**What is required**
After locating the line that contains "Instruction: Click the viewport info icon", transcribe exactly that line and each one after it until the data ends, skipping pictures.

Stored items:
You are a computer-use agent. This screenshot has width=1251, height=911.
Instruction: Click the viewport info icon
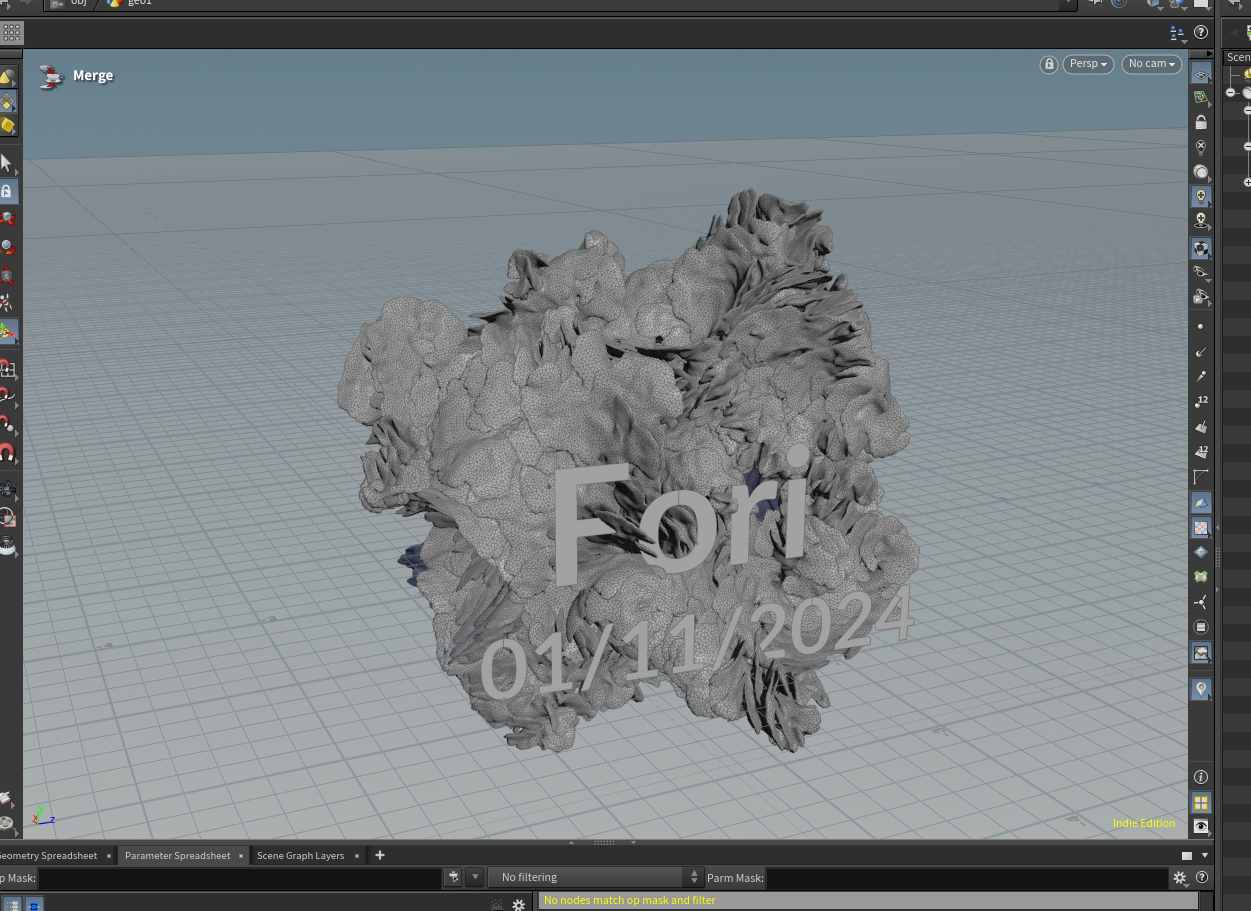(1201, 777)
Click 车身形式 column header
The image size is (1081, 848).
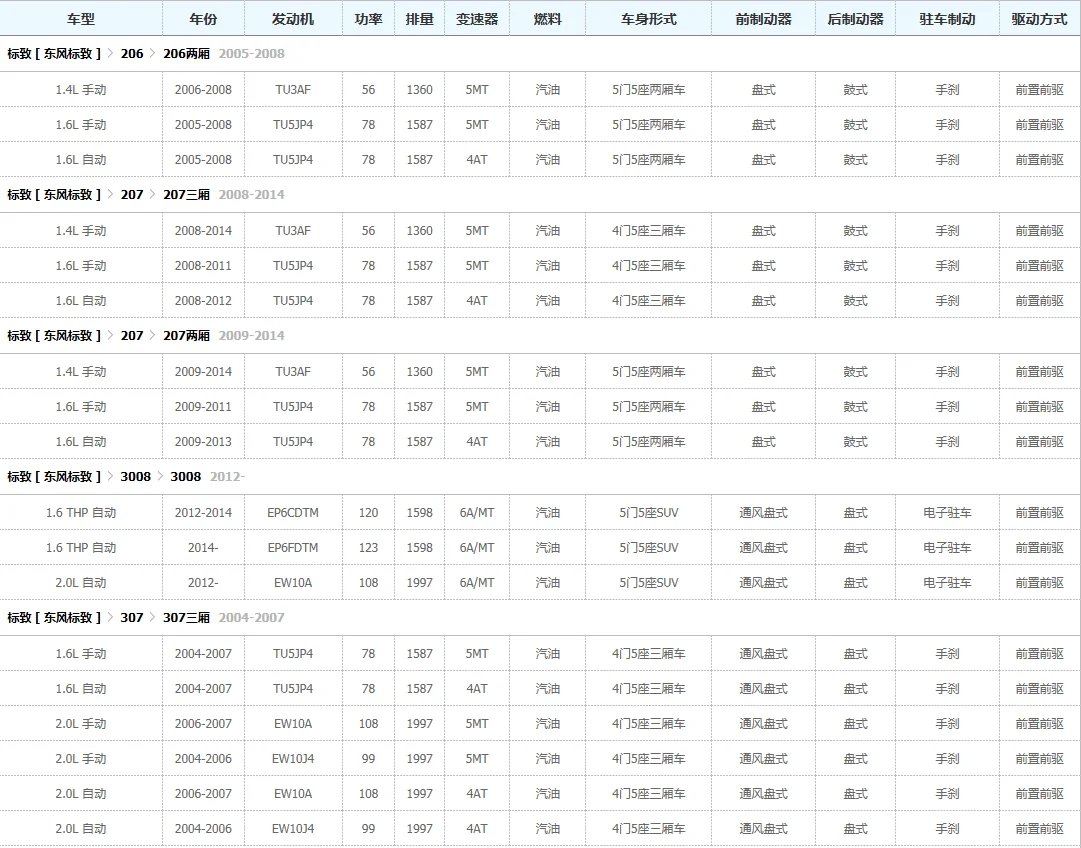click(x=648, y=19)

**Your response**
Instruction: Click the viewport info icon
(1201, 777)
Click 车身形式 column header
The image size is (1081, 848).
click(x=648, y=19)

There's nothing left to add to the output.